Joseph Plumb Martin was still a boy when he became an American soldier. Could he survive his first battle? 

By Lauren Tarshis | Art by Gary Hanna

The American Revolution

As You Read: Look for details that help you understand what it was like to be a soldier in the Revolutionary War.

Boom! Boom! Boom!

Thundering cannon explosions shook the ground and thick smoke filled the air as 15-year-old Joseph Plumb Martin lay in the dirt, struggling to stay alive. It was August 27, 1776, in Brooklyn, New York, and America and England were fighting the first major battle of the Revolutionary War.

Only three months earlier, Joseph had begged his family to let him join the American army. Being a soldier would be a thrilling adventure, he was sure. Of course America would win! But now Joseph realized that the Americans were doomed. A terrible cacophony of cries and moans from wounded soldiers rose up into the summer sky; hundreds of soldiers were dead.
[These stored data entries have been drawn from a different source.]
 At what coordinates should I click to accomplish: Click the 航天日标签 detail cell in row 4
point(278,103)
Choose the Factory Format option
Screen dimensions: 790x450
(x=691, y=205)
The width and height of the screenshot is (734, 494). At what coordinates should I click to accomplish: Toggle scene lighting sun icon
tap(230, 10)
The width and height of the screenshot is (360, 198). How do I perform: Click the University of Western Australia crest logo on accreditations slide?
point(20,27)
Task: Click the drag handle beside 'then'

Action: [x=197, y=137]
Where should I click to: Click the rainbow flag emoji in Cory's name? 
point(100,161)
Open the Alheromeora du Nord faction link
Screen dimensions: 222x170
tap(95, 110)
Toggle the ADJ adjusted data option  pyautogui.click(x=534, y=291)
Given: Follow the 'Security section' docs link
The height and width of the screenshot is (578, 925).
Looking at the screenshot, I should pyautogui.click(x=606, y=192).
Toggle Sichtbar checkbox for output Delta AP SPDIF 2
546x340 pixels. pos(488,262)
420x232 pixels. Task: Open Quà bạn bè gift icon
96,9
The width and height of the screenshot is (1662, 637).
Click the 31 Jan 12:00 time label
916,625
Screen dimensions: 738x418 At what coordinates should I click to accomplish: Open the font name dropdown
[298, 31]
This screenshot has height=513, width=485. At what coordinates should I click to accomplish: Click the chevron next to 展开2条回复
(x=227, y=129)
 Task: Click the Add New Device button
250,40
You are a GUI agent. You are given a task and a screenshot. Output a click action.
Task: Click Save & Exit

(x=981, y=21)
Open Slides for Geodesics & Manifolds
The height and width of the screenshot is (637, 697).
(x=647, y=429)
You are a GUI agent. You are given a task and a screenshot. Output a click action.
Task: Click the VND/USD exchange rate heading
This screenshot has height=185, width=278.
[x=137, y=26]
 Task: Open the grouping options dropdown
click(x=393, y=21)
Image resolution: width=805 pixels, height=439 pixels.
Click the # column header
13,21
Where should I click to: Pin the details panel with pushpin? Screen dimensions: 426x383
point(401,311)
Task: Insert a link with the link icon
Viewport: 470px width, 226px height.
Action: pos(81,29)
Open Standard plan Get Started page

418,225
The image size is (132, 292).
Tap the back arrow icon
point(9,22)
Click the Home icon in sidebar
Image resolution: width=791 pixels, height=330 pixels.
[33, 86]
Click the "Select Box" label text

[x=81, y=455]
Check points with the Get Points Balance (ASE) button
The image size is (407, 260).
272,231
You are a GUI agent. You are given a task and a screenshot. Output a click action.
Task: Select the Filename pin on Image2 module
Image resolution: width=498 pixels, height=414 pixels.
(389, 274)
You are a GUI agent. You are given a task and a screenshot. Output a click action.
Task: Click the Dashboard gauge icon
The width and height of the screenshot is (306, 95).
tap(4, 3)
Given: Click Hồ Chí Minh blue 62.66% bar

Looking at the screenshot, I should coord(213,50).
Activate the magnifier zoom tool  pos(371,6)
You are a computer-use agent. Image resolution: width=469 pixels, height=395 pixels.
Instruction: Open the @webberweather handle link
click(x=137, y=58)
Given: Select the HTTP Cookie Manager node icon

It seemed Joseph had two choices: Surrender—or die.

A New World

Joseph was born in 1760, when the United States was not yet a country. Much of America was wilderness. Along the east coast was a strip of land divided into 13 colonies owned by England.

Steve Stankiewicz

The 13 Colonies

During the American Revolution, what would become the United States was only a group of colonies along the East Coast.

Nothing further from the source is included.